Exercise: Only the number is needed: how many lines of the records include "computer"?

──────── Provided records ────────

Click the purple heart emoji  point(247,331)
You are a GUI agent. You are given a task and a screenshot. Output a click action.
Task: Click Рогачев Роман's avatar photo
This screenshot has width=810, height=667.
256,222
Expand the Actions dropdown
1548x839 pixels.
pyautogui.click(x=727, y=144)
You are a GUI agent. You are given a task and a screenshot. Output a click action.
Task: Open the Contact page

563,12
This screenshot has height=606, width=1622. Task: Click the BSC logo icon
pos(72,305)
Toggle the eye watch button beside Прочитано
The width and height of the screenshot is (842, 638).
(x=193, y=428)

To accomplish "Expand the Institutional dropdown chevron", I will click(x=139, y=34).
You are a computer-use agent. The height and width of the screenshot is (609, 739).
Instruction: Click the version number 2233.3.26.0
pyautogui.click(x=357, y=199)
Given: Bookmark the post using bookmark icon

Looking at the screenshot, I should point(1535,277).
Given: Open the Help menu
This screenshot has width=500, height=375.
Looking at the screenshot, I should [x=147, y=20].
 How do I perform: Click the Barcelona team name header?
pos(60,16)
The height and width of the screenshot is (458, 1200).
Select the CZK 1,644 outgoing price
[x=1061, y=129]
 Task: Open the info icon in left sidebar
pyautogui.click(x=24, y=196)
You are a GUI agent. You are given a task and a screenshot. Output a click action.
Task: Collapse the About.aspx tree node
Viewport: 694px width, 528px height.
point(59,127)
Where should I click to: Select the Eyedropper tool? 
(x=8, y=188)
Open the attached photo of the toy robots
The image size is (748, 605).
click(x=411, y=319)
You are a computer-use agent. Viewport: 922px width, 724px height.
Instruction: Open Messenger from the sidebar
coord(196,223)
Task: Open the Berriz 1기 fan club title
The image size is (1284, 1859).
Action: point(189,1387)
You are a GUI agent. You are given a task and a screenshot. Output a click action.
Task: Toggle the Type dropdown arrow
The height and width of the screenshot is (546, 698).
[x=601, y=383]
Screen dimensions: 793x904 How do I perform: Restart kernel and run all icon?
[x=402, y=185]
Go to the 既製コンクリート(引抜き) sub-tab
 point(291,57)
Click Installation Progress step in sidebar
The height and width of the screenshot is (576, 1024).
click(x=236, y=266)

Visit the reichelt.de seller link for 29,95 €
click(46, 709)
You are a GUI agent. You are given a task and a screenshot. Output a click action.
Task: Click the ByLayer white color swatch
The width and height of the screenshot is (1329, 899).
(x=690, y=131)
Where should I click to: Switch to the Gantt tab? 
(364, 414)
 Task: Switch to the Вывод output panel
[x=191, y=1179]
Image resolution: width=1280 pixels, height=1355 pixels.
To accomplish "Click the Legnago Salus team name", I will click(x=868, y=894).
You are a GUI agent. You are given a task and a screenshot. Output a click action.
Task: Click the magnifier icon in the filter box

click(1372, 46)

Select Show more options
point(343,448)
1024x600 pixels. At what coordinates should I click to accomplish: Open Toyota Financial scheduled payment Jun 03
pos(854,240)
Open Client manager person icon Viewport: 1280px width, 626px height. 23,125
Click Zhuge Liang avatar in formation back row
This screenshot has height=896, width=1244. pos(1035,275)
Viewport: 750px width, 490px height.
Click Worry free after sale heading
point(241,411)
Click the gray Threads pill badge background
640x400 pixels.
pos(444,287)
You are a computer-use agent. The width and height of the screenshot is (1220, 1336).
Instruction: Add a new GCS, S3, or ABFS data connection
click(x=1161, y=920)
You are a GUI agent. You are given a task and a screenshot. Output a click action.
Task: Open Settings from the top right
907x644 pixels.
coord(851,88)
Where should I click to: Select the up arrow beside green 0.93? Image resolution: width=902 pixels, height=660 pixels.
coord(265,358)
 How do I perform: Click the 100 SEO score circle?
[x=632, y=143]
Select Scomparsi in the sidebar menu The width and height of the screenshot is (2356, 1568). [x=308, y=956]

────────

Written response: 3